Instructions to follow
Please select every line of the entries below that contains the word "accomplish", matching case exactly, and copy those lines.

[Collected data entries]
+++

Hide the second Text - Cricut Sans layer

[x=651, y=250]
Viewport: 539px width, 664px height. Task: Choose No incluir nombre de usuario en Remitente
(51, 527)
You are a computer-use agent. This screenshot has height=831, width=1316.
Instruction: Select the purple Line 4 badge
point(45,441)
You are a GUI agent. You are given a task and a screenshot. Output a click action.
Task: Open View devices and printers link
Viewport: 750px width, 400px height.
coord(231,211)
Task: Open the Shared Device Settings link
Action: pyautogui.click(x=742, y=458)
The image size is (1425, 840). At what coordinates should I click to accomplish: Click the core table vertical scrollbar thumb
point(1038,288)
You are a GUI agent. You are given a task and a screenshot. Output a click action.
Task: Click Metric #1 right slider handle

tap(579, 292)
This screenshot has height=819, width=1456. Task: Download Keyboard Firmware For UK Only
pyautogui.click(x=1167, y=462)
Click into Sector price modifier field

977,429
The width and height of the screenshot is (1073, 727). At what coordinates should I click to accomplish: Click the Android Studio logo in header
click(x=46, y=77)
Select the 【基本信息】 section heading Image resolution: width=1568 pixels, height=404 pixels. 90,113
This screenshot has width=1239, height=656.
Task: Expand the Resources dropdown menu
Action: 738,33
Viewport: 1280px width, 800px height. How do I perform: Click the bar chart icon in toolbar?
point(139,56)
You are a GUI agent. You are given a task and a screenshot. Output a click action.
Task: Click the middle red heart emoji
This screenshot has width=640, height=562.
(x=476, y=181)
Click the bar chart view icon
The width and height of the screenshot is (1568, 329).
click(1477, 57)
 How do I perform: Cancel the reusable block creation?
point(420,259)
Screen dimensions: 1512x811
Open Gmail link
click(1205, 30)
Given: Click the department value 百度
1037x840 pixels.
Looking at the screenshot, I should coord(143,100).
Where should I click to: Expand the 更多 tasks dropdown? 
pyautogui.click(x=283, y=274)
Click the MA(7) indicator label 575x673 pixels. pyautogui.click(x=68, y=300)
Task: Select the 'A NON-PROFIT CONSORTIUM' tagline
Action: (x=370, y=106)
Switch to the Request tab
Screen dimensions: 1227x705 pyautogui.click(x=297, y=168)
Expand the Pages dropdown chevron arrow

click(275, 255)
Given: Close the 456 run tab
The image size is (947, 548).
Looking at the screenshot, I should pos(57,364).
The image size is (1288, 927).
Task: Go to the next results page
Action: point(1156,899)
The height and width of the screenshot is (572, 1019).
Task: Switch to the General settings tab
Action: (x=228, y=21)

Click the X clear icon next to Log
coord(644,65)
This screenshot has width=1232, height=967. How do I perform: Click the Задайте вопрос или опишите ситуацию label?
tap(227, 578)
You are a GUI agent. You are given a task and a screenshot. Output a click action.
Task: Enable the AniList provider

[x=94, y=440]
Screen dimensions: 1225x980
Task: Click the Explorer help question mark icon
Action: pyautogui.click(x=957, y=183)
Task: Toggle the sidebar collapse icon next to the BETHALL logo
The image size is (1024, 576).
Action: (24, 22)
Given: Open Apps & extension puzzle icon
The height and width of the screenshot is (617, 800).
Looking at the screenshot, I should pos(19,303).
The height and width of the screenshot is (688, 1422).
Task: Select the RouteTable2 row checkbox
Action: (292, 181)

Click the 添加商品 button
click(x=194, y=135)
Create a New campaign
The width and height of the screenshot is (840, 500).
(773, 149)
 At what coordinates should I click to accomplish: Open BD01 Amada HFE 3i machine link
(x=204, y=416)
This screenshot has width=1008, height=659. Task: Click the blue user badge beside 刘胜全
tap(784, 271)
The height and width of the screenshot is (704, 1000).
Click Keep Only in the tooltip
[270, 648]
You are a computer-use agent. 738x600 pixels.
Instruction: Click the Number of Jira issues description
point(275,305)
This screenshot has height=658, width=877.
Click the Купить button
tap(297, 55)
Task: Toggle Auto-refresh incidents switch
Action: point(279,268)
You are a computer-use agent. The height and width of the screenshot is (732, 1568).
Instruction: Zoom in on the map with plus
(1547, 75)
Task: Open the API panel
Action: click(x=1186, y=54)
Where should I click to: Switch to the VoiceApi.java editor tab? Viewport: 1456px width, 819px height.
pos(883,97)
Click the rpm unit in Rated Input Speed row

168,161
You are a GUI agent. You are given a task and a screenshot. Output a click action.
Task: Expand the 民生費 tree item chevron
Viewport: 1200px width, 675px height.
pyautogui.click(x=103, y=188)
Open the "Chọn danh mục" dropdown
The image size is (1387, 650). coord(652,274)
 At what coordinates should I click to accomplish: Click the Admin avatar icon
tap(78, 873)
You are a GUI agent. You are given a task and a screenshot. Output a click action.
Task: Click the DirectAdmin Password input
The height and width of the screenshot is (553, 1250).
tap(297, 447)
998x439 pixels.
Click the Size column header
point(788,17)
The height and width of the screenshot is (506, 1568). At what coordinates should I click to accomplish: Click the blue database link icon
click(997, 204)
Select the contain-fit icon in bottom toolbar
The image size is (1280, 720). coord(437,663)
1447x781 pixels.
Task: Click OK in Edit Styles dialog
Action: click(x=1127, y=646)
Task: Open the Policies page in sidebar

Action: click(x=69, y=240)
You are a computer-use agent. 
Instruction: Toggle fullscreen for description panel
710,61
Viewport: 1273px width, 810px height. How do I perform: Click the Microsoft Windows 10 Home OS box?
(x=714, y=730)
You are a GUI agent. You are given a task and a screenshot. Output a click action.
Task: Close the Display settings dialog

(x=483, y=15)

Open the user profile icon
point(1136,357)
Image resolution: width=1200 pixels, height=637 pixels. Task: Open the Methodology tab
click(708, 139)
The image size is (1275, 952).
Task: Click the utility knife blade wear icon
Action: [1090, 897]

+++

The response
The image size is (1425, 840). At what coordinates should I click to accomplish: Click the core table vertical scrollbar thumb
The width and height of the screenshot is (1073, 727). At what coordinates should I click to accomplish: Click the Android Studio logo in header
 At what coordinates should I click to accomplish: Open BD01 Amada HFE 3i machine link
 At what coordinates should I click to accomplish: Click the Admin avatar icon
The height and width of the screenshot is (506, 1568). At what coordinates should I click to accomplish: Click the blue database link icon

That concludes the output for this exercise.